Milan Ghimire

Artificial Intelligence

Constitutional AI: How Anthropic Teaches Claude to Behave

July 3, 2026

Anthropic's Constitutional AI trains a model to follow a written set of principles and to critique its own answers against them. Here is the idea in plain terms and why it is a clever shortcut.

  • Artificial Intelligence
  • Anthropic
  • AI Safety
  • Claude

A model checking its own answers against a written constitution

Every capable language model faces the same awkward question. How do you get something that can write anything to refuse the harmful stuff without turning it into a useless scold that says no to everything? Anthropic's answer, the method behind Claude, has a name that sounds grand and an idea that is refreshingly practical. Constitutional AI. Once you see how it works, a lot of the debate about AI safety becomes easier to follow.

The problem with training on human reactions alone

The common way to shape a model's behaviour is to have people rate its answers. Show a human two replies, ask which is better, and use those judgements to nudge the model toward the preferred style.

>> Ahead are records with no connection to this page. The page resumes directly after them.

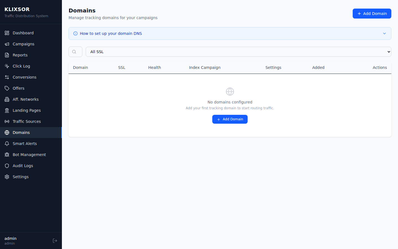Viewport: 398px width, 249px height.
Task: Open the Bot Management icon
Action: 7,154
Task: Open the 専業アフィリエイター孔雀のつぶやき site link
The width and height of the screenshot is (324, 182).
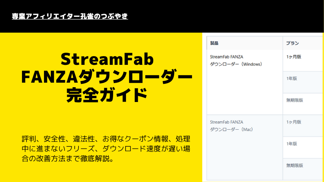Action: tap(70, 16)
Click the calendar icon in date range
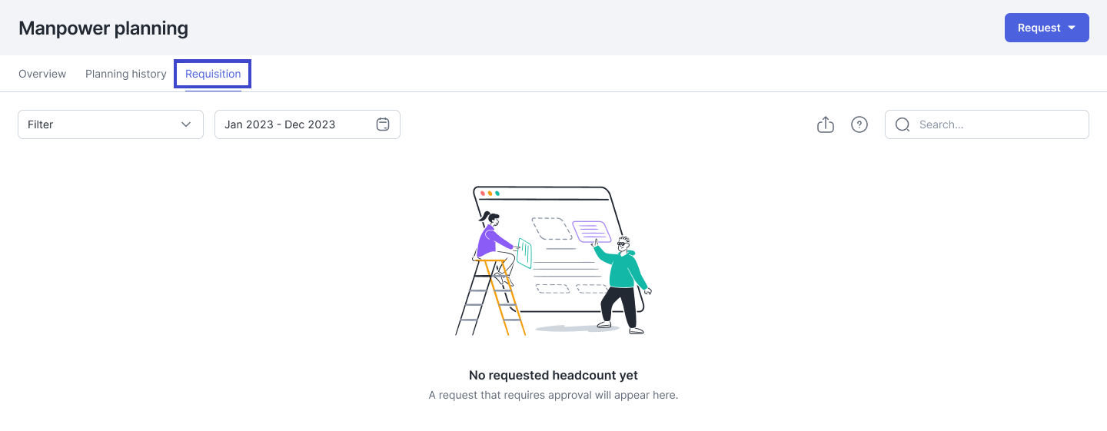 [383, 124]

This works, and it is a big part of why modern chatbots feel polite and helpful. But it has real downsides.

It is slow and expensive, because every judgement needs a person. It is inconsistent, because different reviewers disagree and get tired. And when the content is disturbing, you are asking human workers to read a great deal of unpleasant material, which is its own ethical problem. Relying only on human feedback does not scale gracefully.

Writing the rules down

Constitutional AI starts from a different place. Instead of leaving the values implicit in thousands of human ratings, it writes them out as an explicit set of principles, the constitution. These are plain statements about how the model should behave. Prefer answers that are helpful and honest. Avoid responses that are harmful, deceptive, or that help someone break the law. Treat the user with respect. The principles are drawn from widely shared sources on human rights and good conduct, and the point is that they are visible and can be discussed, rather than hidden inside a pile of labels.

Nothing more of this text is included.